-- Work request --
Could you restate the whole listing word for word?

-- Listed records --
---

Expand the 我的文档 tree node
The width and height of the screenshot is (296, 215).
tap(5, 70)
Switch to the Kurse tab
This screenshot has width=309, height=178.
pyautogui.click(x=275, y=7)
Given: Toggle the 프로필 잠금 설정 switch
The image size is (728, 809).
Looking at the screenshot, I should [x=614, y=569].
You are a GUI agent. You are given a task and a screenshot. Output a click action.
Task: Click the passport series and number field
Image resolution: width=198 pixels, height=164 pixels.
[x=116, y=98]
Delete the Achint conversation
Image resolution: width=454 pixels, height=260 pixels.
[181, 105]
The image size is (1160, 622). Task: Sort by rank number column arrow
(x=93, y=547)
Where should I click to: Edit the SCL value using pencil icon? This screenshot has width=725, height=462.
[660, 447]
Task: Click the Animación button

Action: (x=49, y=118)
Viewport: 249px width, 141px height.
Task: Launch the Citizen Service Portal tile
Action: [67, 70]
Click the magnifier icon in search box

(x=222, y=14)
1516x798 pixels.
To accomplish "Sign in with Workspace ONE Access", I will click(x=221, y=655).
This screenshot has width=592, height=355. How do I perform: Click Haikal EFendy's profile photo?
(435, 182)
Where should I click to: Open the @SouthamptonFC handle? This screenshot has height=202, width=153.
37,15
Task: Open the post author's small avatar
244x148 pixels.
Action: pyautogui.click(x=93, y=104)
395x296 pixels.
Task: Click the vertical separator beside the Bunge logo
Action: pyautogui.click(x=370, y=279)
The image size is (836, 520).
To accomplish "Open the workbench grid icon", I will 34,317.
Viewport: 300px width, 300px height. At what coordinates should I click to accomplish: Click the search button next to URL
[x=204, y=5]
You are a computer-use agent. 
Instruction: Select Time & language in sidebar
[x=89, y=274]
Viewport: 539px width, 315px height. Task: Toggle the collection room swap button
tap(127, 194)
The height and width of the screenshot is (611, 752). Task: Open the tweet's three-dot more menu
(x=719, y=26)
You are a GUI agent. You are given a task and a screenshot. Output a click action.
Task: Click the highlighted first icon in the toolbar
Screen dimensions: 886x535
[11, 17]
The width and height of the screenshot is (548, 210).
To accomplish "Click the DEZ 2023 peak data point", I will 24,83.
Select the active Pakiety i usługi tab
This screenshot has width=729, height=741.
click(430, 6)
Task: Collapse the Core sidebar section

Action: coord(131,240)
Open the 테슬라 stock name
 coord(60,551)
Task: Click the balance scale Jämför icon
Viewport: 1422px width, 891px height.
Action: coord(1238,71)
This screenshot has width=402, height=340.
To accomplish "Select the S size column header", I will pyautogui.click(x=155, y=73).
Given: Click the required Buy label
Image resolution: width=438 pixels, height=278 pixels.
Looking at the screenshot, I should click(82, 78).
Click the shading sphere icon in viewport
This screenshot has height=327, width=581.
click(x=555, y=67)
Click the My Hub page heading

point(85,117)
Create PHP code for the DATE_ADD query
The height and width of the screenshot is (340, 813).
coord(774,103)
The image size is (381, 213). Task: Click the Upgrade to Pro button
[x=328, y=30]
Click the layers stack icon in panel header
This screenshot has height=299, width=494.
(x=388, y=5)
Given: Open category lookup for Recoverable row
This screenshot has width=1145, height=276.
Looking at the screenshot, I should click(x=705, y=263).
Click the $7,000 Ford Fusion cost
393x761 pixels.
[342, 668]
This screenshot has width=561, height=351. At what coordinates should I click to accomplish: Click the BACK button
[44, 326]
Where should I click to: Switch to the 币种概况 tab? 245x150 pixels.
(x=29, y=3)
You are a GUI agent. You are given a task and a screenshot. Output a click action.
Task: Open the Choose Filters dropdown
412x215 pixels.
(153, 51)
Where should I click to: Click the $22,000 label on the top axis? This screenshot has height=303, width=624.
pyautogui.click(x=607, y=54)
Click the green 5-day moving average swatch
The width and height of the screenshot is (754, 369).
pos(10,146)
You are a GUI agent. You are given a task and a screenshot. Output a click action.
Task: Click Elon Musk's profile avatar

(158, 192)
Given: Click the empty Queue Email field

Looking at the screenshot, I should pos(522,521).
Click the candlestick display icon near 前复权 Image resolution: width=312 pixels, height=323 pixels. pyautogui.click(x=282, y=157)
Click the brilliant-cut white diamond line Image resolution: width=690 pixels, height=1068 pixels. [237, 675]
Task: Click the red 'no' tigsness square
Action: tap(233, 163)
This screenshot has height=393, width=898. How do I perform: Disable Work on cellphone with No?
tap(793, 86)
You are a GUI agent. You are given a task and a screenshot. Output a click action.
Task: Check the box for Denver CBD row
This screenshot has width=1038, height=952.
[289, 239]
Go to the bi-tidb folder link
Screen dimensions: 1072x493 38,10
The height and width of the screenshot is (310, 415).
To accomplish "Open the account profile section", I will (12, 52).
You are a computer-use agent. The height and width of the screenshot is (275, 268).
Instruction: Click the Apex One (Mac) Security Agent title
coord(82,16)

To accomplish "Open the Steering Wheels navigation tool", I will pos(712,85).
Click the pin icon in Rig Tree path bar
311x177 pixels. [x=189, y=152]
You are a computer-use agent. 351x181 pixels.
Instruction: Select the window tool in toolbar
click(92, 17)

---

-- Result of the task --
Expand the 我的文档 tree node
The width and height of the screenshot is (296, 215).
tap(5, 70)
Switch to the Kurse tab
This screenshot has width=309, height=178.
pyautogui.click(x=275, y=7)
Given: Toggle the 프로필 잠금 설정 switch
The image size is (728, 809).
Looking at the screenshot, I should [x=614, y=569].
You are a GUI agent. You are given a task and a screenshot. Output a click action.
Task: Click the passport series and number field
Image resolution: width=198 pixels, height=164 pixels.
[x=116, y=98]
Delete the Achint conversation
Image resolution: width=454 pixels, height=260 pixels.
[181, 105]
The image size is (1160, 622). Task: Sort by rank number column arrow
(x=93, y=547)
Where should I click to: Edit the SCL value using pencil icon? This screenshot has width=725, height=462.
[660, 447]
Task: Click the Animación button

Action: (x=49, y=118)
Viewport: 249px width, 141px height.
Task: Launch the Citizen Service Portal tile
Action: [67, 70]
Click the magnifier icon in search box

(x=222, y=14)
1516x798 pixels.
To accomplish "Sign in with Workspace ONE Access", I will click(x=221, y=655).
This screenshot has width=592, height=355. How do I perform: Click Haikal EFendy's profile photo?
(435, 182)
Where should I click to: Open the @SouthamptonFC handle? This screenshot has height=202, width=153.
37,15
Task: Open the post author's small avatar
244x148 pixels.
Action: pyautogui.click(x=93, y=104)
395x296 pixels.
Task: Click the vertical separator beside the Bunge logo
Action: pyautogui.click(x=370, y=279)
The image size is (836, 520).
To accomplish "Open the workbench grid icon", I will 34,317.
Viewport: 300px width, 300px height. At what coordinates should I click to accomplish: Click the search button next to URL
[x=204, y=5]
You are a computer-use agent. 
Instruction: Select Time & language in sidebar
[x=89, y=274]
Viewport: 539px width, 315px height. Task: Toggle the collection room swap button
tap(127, 194)
The height and width of the screenshot is (611, 752). Task: Open the tweet's three-dot more menu
(x=719, y=26)
You are a GUI agent. You are given a task and a screenshot. Output a click action.
Task: Click the highlighted first icon in the toolbar
Screen dimensions: 886x535
[11, 17]
The width and height of the screenshot is (548, 210).
To accomplish "Click the DEZ 2023 peak data point", I will 24,83.
Select the active Pakiety i usługi tab
This screenshot has width=729, height=741.
click(430, 6)
Task: Collapse the Core sidebar section

Action: coord(131,240)
Open the 테슬라 stock name
 coord(60,551)
Task: Click the balance scale Jämför icon
Viewport: 1422px width, 891px height.
Action: coord(1238,71)
This screenshot has width=402, height=340.
To accomplish "Select the S size column header", I will pyautogui.click(x=155, y=73).
Given: Click the required Buy label
Image resolution: width=438 pixels, height=278 pixels.
Looking at the screenshot, I should click(82, 78).
Click the shading sphere icon in viewport
This screenshot has height=327, width=581.
click(x=555, y=67)
Click the My Hub page heading

point(85,117)
Create PHP code for the DATE_ADD query
The height and width of the screenshot is (340, 813).
coord(774,103)
The image size is (381, 213). Task: Click the Upgrade to Pro button
[x=328, y=30]
Click the layers stack icon in panel header
This screenshot has height=299, width=494.
(x=388, y=5)
Given: Open category lookup for Recoverable row
This screenshot has width=1145, height=276.
Looking at the screenshot, I should click(x=705, y=263).
Click the $7,000 Ford Fusion cost
393x761 pixels.
[342, 668]
This screenshot has width=561, height=351. At what coordinates should I click to accomplish: Click the BACK button
[44, 326]
Where should I click to: Switch to the 币种概况 tab? 245x150 pixels.
(x=29, y=3)
You are a GUI agent. You are given a task and a screenshot. Output a click action.
Task: Open the Choose Filters dropdown
412x215 pixels.
(153, 51)
Where should I click to: Click the $22,000 label on the top axis? This screenshot has height=303, width=624.
pyautogui.click(x=607, y=54)
Click the green 5-day moving average swatch
The width and height of the screenshot is (754, 369).
pos(10,146)
You are a GUI agent. You are given a task and a screenshot. Output a click action.
Task: Click Elon Musk's profile avatar

(158, 192)
Given: Click the empty Queue Email field

Looking at the screenshot, I should pos(522,521).
Click the candlestick display icon near 前复权 Image resolution: width=312 pixels, height=323 pixels. pyautogui.click(x=282, y=157)
Click the brilliant-cut white diamond line Image resolution: width=690 pixels, height=1068 pixels. [237, 675]
Task: Click the red 'no' tigsness square
Action: tap(233, 163)
This screenshot has height=393, width=898. How do I perform: Disable Work on cellphone with No?
tap(793, 86)
You are a GUI agent. You are given a task and a screenshot. Output a click action.
Task: Check the box for Denver CBD row
This screenshot has width=1038, height=952.
[289, 239]
Go to the bi-tidb folder link
Screen dimensions: 1072x493 38,10
The height and width of the screenshot is (310, 415).
To accomplish "Open the account profile section", I will (12, 52).
You are a computer-use agent. The height and width of the screenshot is (275, 268).
Instruction: Click the Apex One (Mac) Security Agent title
coord(82,16)

To accomplish "Open the Steering Wheels navigation tool", I will pos(712,85).
Click the pin icon in Rig Tree path bar
311x177 pixels. [x=189, y=152]
You are a computer-use agent. 351x181 pixels.
Instruction: Select the window tool in toolbar
click(92, 17)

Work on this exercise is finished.